The manager of Bank Street Food Mart, who did not wish to be identified, said he could not sleep after twin robberies in such a short space of time and the wanton destruction of his dairy.
His business was first targeted early on December 29 and while he was sorting repairs and insurance claims, another ram raid on Saturday heaped more misery for his young family.
A stolen ute is believed to have been used in Saturday's ram raid and no arrests had been made by late yesterday.
Platypus Shoes on Cameron St was ram raided as well, a couple of hours before thieves targeted the dairy.
Since the latest robbery, the dairy manager has put up a sign outside the entrance saying he no longer kept cash, tobacco and vaping products on site overnight. However, he removed the notice on Monday as customers thought he had stopped selling them.
"These are high-selling items and 50 to 60 per cent of dairies will close if they don't sell tobacco and vaping products because when people buy them, they also buy other stuff like milk and bread.
"I move these tobacco and vape products offsite when I close in the evening and restock them in the morning. I am also putting bollards because I just can't afford $10,000 worth of damage and thefts of products each time my dairy is ram raided.
"I couldn't sleep for three days after the first ram raid and kept checking the CCTV camera in the store and had to close the business for two days to undertake repairs. The insurance excess alone is $5000 and another $1000 for the bollards and that excludes repair cost.
"With bollards in place, they won't be able to ram raid and I want to put them in place as quickly as possible otherwise robberies will keep happening," he said.
During Saturday's robbery, he said the whole tobacco cabinet was removed after the ram raiders could not take cigarettes out.
Russell Edwards lives upstairs from the dairy and said a loud bang woke him early Saturday.
He owns the building that houses Bank St Barbers next to the dairy.
Edwards said he saw two young guys running across the road from the dairy towards two vehicles facing north that were then driven away.
"They were wearing hoodies so they must have stuffed things in their pockets. They've obviously done their homework because they aimed at the hinges and knocked the blockwall during the ram raid.
"The dairy owners are really nice people. It's a shame it had to happen to them," Edwards said.
Police said five dairies in Whangārei were attacked and robbed using weapons last November alone.
A Whangārei District Council spokeswoman said WDC has been helping the dairy manager get permission and complete the process required to put bollards in since it learned of the first ram raid on January 14.
The dairy manager is given the licence to occupy the section of footpath where the bollards will go and WDC has waived the fee for this but he must take a few more steps before the bollards can be installed.
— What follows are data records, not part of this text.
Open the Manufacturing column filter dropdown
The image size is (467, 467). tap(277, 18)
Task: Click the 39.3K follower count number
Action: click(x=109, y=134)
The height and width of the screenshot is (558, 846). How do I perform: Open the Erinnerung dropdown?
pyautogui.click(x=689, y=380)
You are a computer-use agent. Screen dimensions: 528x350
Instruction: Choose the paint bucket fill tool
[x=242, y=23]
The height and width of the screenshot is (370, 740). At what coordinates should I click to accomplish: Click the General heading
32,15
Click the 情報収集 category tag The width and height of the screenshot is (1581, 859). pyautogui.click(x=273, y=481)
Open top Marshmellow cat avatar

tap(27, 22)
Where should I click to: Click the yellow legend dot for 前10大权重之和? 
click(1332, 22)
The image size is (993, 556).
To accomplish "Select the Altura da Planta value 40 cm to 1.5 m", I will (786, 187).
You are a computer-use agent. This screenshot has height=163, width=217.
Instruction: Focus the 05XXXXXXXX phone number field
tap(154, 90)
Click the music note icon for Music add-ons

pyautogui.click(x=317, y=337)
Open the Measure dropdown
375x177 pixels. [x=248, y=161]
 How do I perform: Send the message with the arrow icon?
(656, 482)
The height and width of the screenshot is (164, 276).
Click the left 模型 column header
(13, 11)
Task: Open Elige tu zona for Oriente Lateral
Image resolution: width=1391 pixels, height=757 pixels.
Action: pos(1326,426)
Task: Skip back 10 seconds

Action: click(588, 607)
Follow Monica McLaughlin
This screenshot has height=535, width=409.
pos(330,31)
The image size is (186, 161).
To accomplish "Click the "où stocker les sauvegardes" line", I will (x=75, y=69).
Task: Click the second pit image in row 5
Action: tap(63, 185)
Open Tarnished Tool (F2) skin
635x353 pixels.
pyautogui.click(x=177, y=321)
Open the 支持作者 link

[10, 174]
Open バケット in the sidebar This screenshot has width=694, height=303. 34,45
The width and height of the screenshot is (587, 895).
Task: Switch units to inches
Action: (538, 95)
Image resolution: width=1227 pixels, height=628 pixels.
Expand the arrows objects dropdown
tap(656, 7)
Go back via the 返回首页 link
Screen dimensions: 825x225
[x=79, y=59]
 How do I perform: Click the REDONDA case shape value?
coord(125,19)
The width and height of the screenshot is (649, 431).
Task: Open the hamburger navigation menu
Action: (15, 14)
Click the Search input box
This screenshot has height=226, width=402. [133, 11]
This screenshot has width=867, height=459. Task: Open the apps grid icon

"Because the footpath is owned by council, we are legally required to ensure health and safety issues will be managed correctly. This includes how the pedestrians will be directed past when the work is going on and how the traffic will be managed if the contractors have to go into the roadway."
The spokeswoman said underground services such as water, power and gas have to be located before any excavation work to avoid damaging them and to avoid injury to the contractor and members of the public.
She said WDC understood the ram raids have been upsetting for the dairy manager.